Sosyoloji

Richard Sennett – Yabancı

Richard Sennett – Yabancı

Sürgün Üzerine İki
Deneme

Bir yabancı olmanın ne demek olduğuna dair iki deneme var
burada.

Birincisi on altıncı yüzyılın şafağında küresel bir ticaret
merkezi haline gelen Venedik’te geçiyor.

…yabancıların çoğu şehirde istenmiyordu: Almanlar,
Yunanlılar, Türkler ve Yahudiler…

Size düşman bir yerde bir hayat kurmaya çalışmak nasıl bir
şeydi?

İkinci deneme zamansal olarak bize daha yakın yabancılar ve
yabancılık hakkında.

…on dokuzuncu yüzyılın büyük Rus reformcusu Alexander Herzen’in
hayatı etrafında geçiyor bu yazı.

Herzen yaşadığı her yerde yabancı olarak kalmıştı.

Herzen (…) yaşadığı yerinden olmayı (…) hayat tarzı olarak
kucaklamıştı. Onu modern kılan da bu kucaklamadır.

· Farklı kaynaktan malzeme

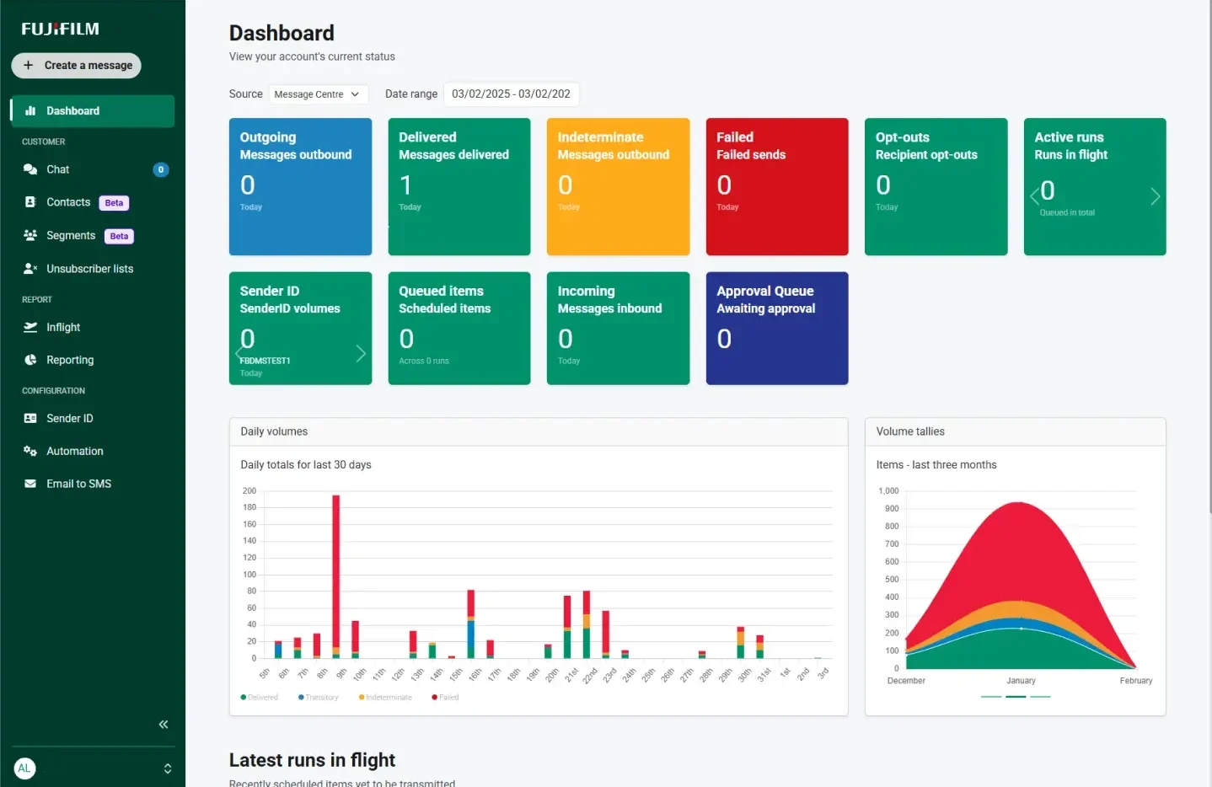1212x787 pixels.
Task: Click the Date range input field
Action: click(x=511, y=94)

Yerinden olma ve yer
değiştirme ekonomi ve siyasette yön verici olgular olmanın yanı sıra modern
sanatın amblemleri haline de gelmişlerdir.

(ikinci deneme) …daha çok bir insanın hayatı ile sanat
pratikleri arasında bağ kurmaya yönelik bir deney mahiyetinde.

Venedik’teki Yahudi
Gettosu

Yahudiler Batı Avrupa’da üç yüz yılı aşkın bir süre (…)
küçük hücreler halinde hayatta kaldılar.

Rönesans Venedik’indeki Yahudiler ve onları takip eden
Rönesans Roma’sı Yahudileri tecrit edilmiş gettolarda belli bir oranda kendi
kaderlerini tayin etme deneyimi kazanmışlardır.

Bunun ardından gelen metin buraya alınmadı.